Perhitungan manfaat pensiun PNS saat ini masih mengacu pada Undang-Undang Nomor 11 Tahun 1969 tentang Pensiun Pegawai dan Pensiun Janda/Duda Pegawai. Regulasi ini, yang masih berlaku menurut basis data Peraturan BPK per 9 Agustus 2026, membatasi manfaat pensiun maksimal 75 persen dari gaji pokok terakhir. Sebagai ilustrasi, PNS golongan IV/e dengan masa kerja 32 tahun memiliki gaji pokok sekitar Rp6,37 juta berdasarkan PP Nomor 5 Tahun 2024. Dengan batasan tersebut, pensiun bulanannya diperkirakan hanya sekitar Rp4,77 juta.

Angka pensiun bulanan ini sangat kontras dengan tunjangan kinerja yang diterima ASN saat masih aktif, terutama di instansi dengan tukin tinggi. Contohnya, tunjangan kinerja di Direktorat Jenderal Pajak (Ditjen Pajak) berdasarkan Perpres Nomor 37 Tahun 2015 dapat mencapai puluhan hingga ratusan juta rupiah per bulan untuk jenjang jabatan tertentu. Perbedaan ini menjelaskan mengapa total pendapatan seorang PNS bisa turun drastis saat memasuki masa pensiun jika tidak ada perencanaan tambahan untuk mencapai Pensiun PNS 1 Miliar.

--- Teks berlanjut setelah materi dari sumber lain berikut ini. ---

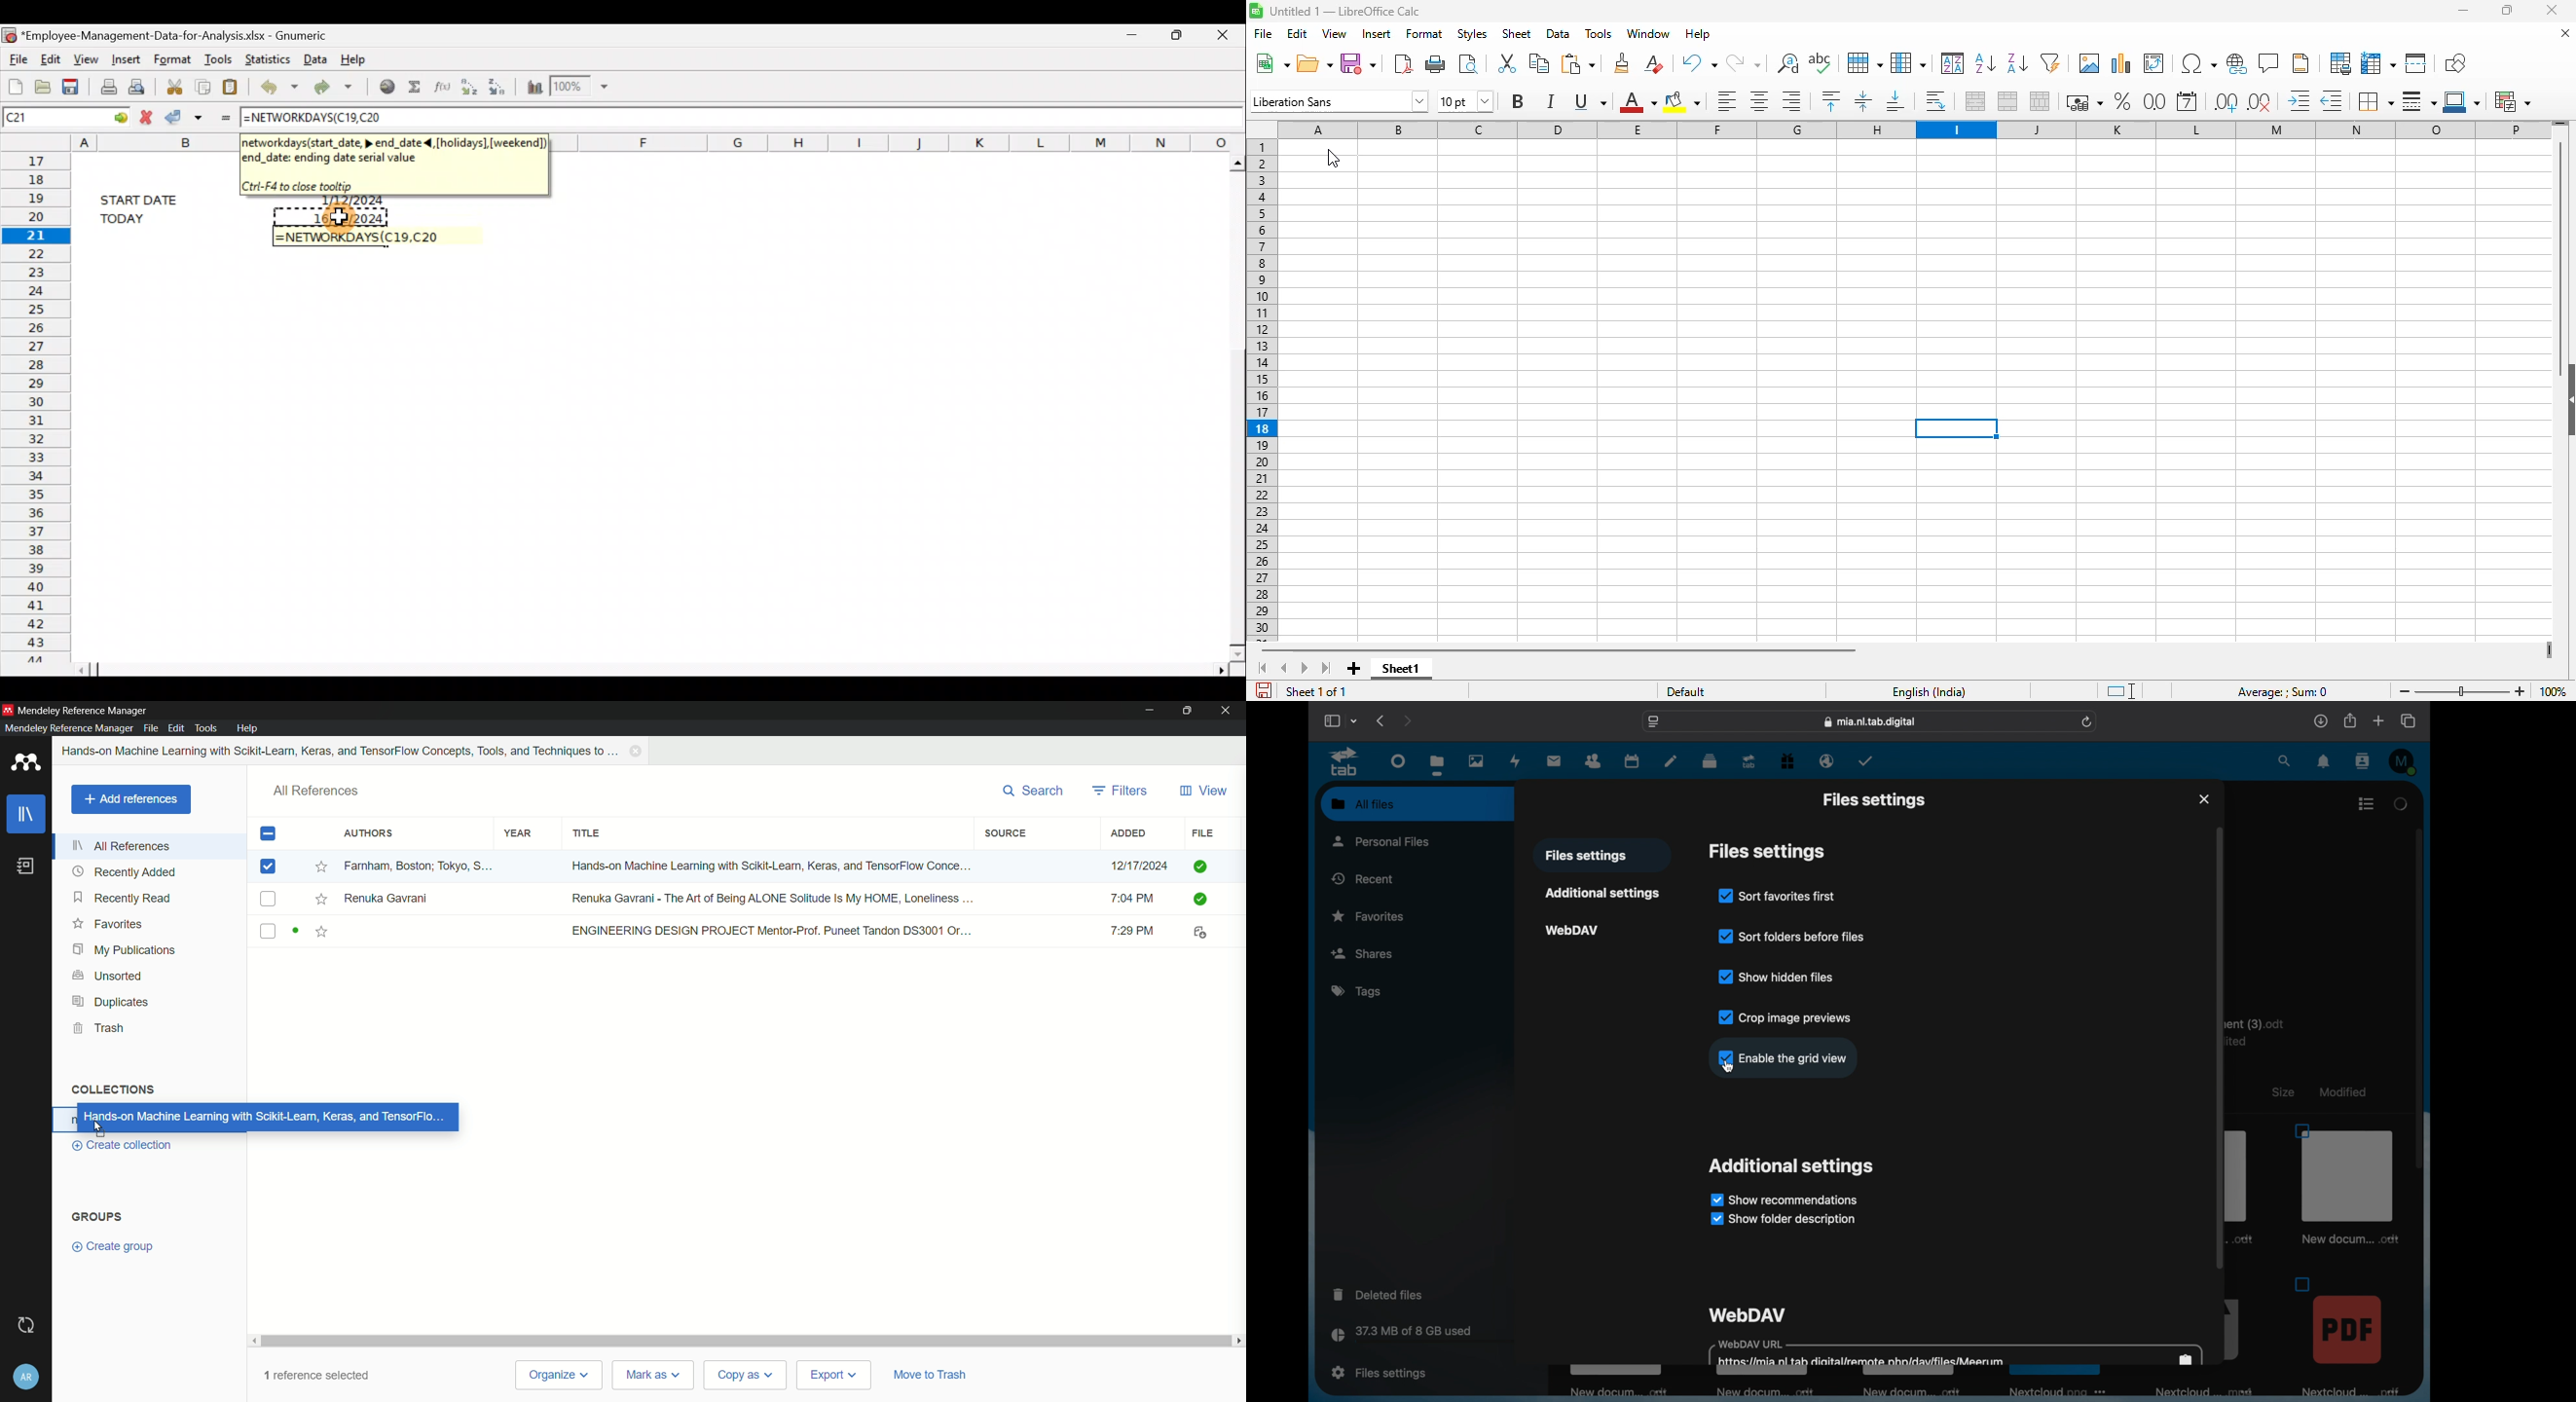  I want to click on Scroll bar, so click(657, 669).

Di sisi lain, terdapat bentuk perlindungan lain bagi ASN, khususnya Pegawai Pemerintah dengan Perjanjian Kerja (PPPK). PT TASPEN Kantor Cabang Makassar belum lama ini menyerahkan manfaat Jaminan Kecelakaan Kerja (JKK) dan Jaminan Hari Tua (JHT) senilai total Rp115.169.200 kepada Marniati, istri almarhum Massalisi, seorang PPPK Dinas Perhubungan Kota Makassar. Penyerahan ini dilakukan pada 7 Agustus 2026.

Manfaat JKK dan JHT yang diterima ahli waris PPPK ini tidak sama dengan skema pensiun bulanan PNS. JKK merupakan perlindungan atas risiko kecelakaan kerja atau penyakit akibat kerja, sementara JHT adalah manfaat tabungan hari tua yang diakumulasikan selama masa kepesertaan. Keduanya merupakan bagian dari program perlindungan sosial yang berbeda dari manfaat Pensiun PNS 1 Miliar.

“Saya sudah membuktikan ternyata bisa,” kata Kepala BKN Zudan Arif Fakrulloh, merujuk pada keberhasilannya dalam mengelola dana pensiun pribadinya.

Ia menambahkan, “Saya insya Allah dapat Rp1 miliar saat pensiun. Saya sudah buat programnya bersama Taspen.”

Fanny Yudha Widyanto, Branch Manager PT TASPEN Kantor Cabang Makassar, turut menyampaikan duka cita saat menyerahkan manfaat tersebut. “Penyerahan manfaat ini merupakan bentuk kehadiran negara melalui TASPEN dalam memberikan perlindungan kepada ASN dan keluarganya, sehingga hak peserta tetap dapat diterima oleh ahli waris sesuai ketentuan yang berlaku.”

Sementara itu, Marniati, ahli waris almarhum Massalisi, mengapresiasi respons cepat tersebut. “Di tengah rasa kehilangan yang kami rasakan, respons cepat dan perhatian dari TASPEN yang memastikan hak suami kami sebagai ASN terpenuhi memberikan kekuatan bagi keluarga. Kami mengucapkan terima kasih atas kepedulian yang telah diberikan.”

Penting untuk dipahami bahwa wacana sistem gaji tunggal (single salary) yang sempat dikaitkan dengan perubahan perhitungan pensiun belum menjadi kebijakan yang berlaku umum. Oleh karena itu, skema Pensiun PNS 1 Miliar dan manfaat pensiun bulanan yang berbasis gaji pokok masih menjadi dua hal yang perlu dibedakan secara jelas oleh masyarakat dan ASN.